Fine-Tuning Language Models
Course Project for Natural Language Processing (Graduate Level)
Fall 2025
Overview
This project explores fine-tuning strategies for two types of language models: an encoder-only model (BERT) for sentiment classification and an encoder-decoder model (T5) for natural language to SQL translation.
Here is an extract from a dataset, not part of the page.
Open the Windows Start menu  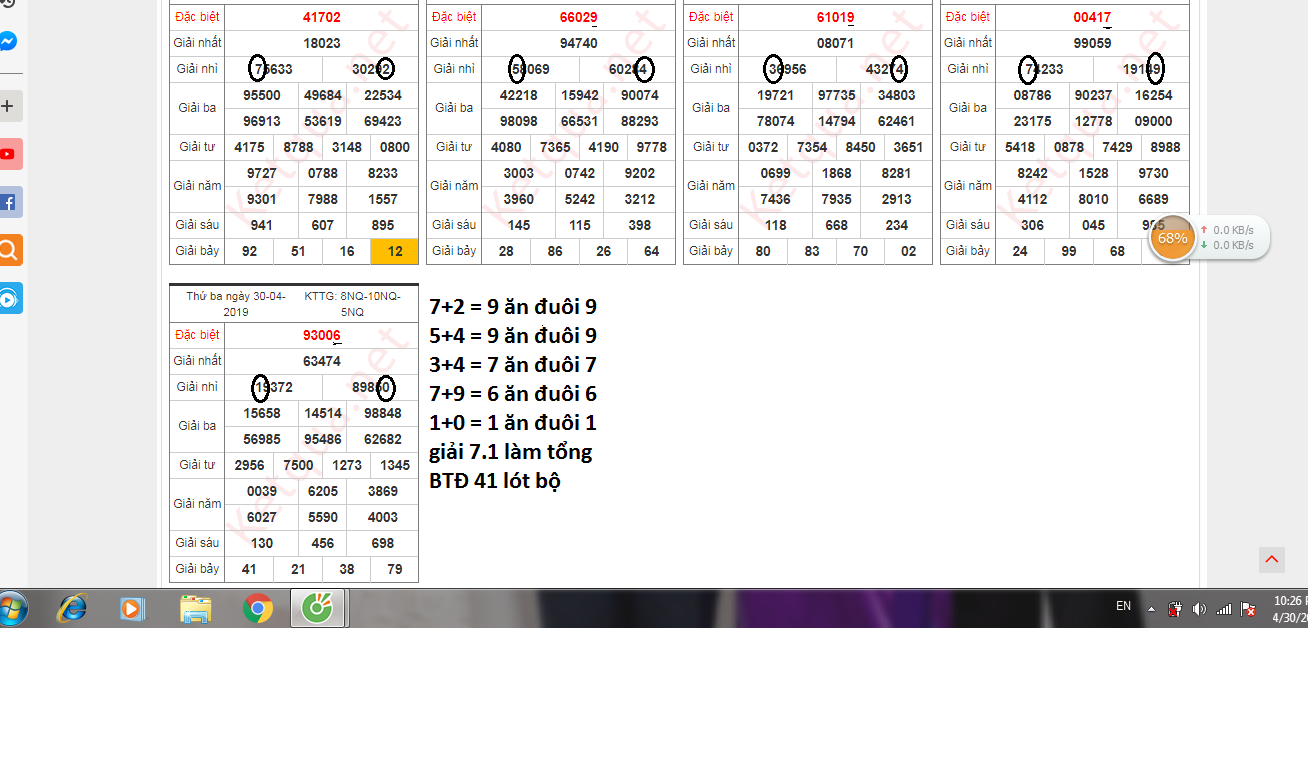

The project investigates challenges in model generalization, robustness to out-of-distribution data, and conditional generation of structured outputs.
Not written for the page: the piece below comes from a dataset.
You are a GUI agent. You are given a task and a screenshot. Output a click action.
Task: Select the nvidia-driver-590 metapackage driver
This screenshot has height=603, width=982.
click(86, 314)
Part 1: Fine-Tuning BERT for Sentiment Classification
Task
Fine-tuned BERT on the IMDB dataset to perform sentiment analysis, achieving >91% accuracy on the test set.
Data Transformations & Robustness Testing
To evaluate model robustness, I designed realistic out-of-distribution (OOD) transformations that simulate real-world test-time inputs:
Transformation Strategy:
- Typo Addition: Created a keyboard-proximity map to introduce realistic typos (e.g., ‘a’ → ‘q’, ‘w’, ‘s’, ‘z’) at a controlled rate
- Synonym Replacement: Used WordNet to replace words with synonyms while maintaining semantic meaning and implementing case-matching to prevent errors
- Letter-to-Number Substitution: Converted visually similar characters (e.g., O→0, t→7) to test perceptual robustness
These transformations were carefully ordered (synonyms → typos → letter-to-number) to ensure the data remained human-readable while testing model robustness.
Results:
- Original test accuracy: 91.1%
- Transformed test accuracy: ~85% (4-6% decrease)
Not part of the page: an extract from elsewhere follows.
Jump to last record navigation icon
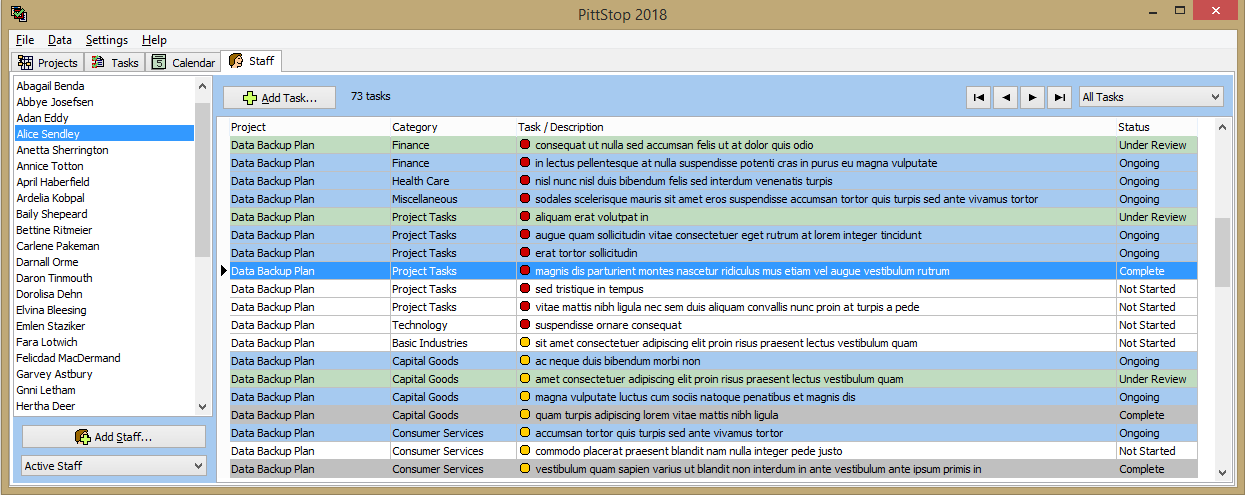Image resolution: width=1245 pixels, height=495 pixels. point(1060,97)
- The performance drop demonstrated the model’s sensitivity to realistic input variations
Data Augmentation Implementation
Approach: Augmented the training set with 5,000 transformed examples using the same transformation pipeline.
Impact:
- Transformed test set: Accuracy improved from ~85% → 89% (4% gain)
- Original test set: Minimal performance decrease (0.1%, potentially negligible)
This demonstrates that targeted data augmentation can significantly improve robustness to OOD data with minimal cost to in-distribution performance.
Key Implementation:
- Implemented custom
create_augmented_dataloaderfunction to combine original and transformed training data - Designed transformation pipeline with tunable rates for each transformation type
- Balanced augmentation to maintain readability while improving model robustness
Part 2: Fine-Tuning T5 for Natural Language to SQL
Task
Fine-tuned T5-small to translate natural language flight booking queries into executable SQL statements, achieving ≥65 F1 score on structured output generation.
Example:
- Input: “Show me flights from Boston to San Francisco”
- Output:
SELECT * FROM flight WHERE from_airport = 'BOS' AND to_airport = 'SFO'
Implementation Contributions
Working from a skeleton codebase, I implemented:
Evaluation Pipeline:
- Designed and implemented complete evaluation loop for conditional generation
- Integrated three metrics: Record F1, Record Exact Match, and SQL Query Exact Match
- Implemented database execution to validate SQL query correctness
Hyperparameter Tuning:
- Systematically explored learning rates, batch sizes, and stopping criteria
- Optimized for F1 score on development set before final test evaluation
- Documented ablation studies showing impact of different design choices
Data Processing & Experimentation:
- Experimented with T5 tokenization strategies for structured SQL output
- Analyzed error patterns across query types and complexity levels
- Conducted detailed error analysis identifying common failure modes
Technical Stack
Models: BERT (encoder-only), T5-small (encoder-decoder)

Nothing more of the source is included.